Reactions: Like 1 | Winner 1 | Informative 3


----------



## shaunnadan

@n0ugh7_zw to the rescue

Reactions: Like 1 | Thanks 1


----------



## n0ugh7_zw

shaunnadan said:


> @n0ugh7_zw to the rescue



Found a killer table of TCR values for the eVic VTC-Mini when i was looking for a 304 TCR. VTC mini drops a few decimal places on them, so they aren't much use to anyone else


----------



## shaunnadan

n0ugh7_zw said:


> Found a killer table of TCR values for the eVic VTC-Mini when i was looking for a 304 TCR. VTC mini drops a few decimal places on them, so they aren't much use to anyone else



i'm doing high powered builds this week, there is no place for TC in my life, lol


----------



## Muhammad Peer

n0ugh7_zw said:


> Howzit @Muhammad Peer
> 
> Ok from some quick research it looks like the coils are made of SS304 (BTW shame on you SmokTech for not mentioning it on your website!) I've not used that before. But looking at graphs for 304 I think its better suited to a mod that can handle a CSV with a proper curve because its not a linear in its resistance change as it gets hotter.
> 
> View attachment 44739
> 
> 
> See the flatness in the curve right between 200C & 250C?
> 
> That said, a TCR of 0.00105 (Source: Reddit) should get you in the ballpark
> 
> A safe place to start with the temperature is 210C, the real tasty vapors come out at 245C in my experience. (210C is the hottest you can go whilst staying under the flashpoint of cotton)
> 
> However once you add juice to the mix, its not so hard and fast as that.

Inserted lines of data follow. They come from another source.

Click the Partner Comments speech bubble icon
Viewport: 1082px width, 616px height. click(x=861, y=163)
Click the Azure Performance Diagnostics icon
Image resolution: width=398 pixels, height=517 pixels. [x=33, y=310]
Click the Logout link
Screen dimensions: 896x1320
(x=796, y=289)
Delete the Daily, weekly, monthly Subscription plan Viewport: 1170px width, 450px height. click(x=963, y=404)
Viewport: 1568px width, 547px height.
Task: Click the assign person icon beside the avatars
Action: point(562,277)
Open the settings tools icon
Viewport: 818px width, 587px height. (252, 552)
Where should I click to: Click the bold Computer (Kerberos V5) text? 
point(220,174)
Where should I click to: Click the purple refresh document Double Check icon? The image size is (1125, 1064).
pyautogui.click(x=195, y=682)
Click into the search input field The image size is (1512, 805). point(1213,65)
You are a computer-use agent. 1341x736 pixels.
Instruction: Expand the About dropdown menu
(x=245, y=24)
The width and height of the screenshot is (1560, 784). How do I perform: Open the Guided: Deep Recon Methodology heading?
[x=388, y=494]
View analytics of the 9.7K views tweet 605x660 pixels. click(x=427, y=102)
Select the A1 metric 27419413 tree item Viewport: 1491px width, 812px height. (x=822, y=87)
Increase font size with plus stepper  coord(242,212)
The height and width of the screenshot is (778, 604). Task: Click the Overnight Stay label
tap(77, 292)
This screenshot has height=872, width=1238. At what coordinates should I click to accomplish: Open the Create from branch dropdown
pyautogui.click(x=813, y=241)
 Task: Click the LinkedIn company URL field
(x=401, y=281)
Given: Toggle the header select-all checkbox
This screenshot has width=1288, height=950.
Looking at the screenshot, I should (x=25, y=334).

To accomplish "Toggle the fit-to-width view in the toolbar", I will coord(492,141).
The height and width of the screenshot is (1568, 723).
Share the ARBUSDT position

Thanks for the advice @n0ugh7_zw. I was doing research for hours and I couldn't figure that out.
I set the TRC to 0.0105 and I'm vaping at 210C and still getting a strong burnt taste.
Teach me Senpai!


----------



## n0ugh7_zw

shaunnadan said:


> i'm doing high powered builds this week, there is no place for TC in my life, lol



You say that... But I s*** you not. The 24G SS316L build on my sapor using the profile I stole off of steam engine on my DNA200 Rolo is chucking and giving some the best flavour I've ever had. 200W preheat, 245C @75W. It's a thing of beauty.


----------



## shaunnadan

perhaps the cotton in your coil is already cooked?

Reactions: Agree 1


----------



## shaunnadan

n0ugh7_zw said:


> You say that... But I s*** you not. The 24G SS316L build on my sapor using the profile I stole off of steam engine on my DNA200 Rolo is chucking and giving some the best flavour I've ever had. 200W preheat, 245C @75W. It's a thing of beauty.



maybe i'll give it a try


----------



## n0ugh7_zw

Muhammad Peer said:


> Thanks for the advice @n0ugh7_zw. I was doing research for hours and I couldn't figure that out.
> I set the TRC to 0.0105 and I'm vaping at 210C and still getting a strong burnt taste.
> Teach me Senpai!



Hmmm, has the coil got enough juice in it? Is it possible that it got fried in earlier experimentations? 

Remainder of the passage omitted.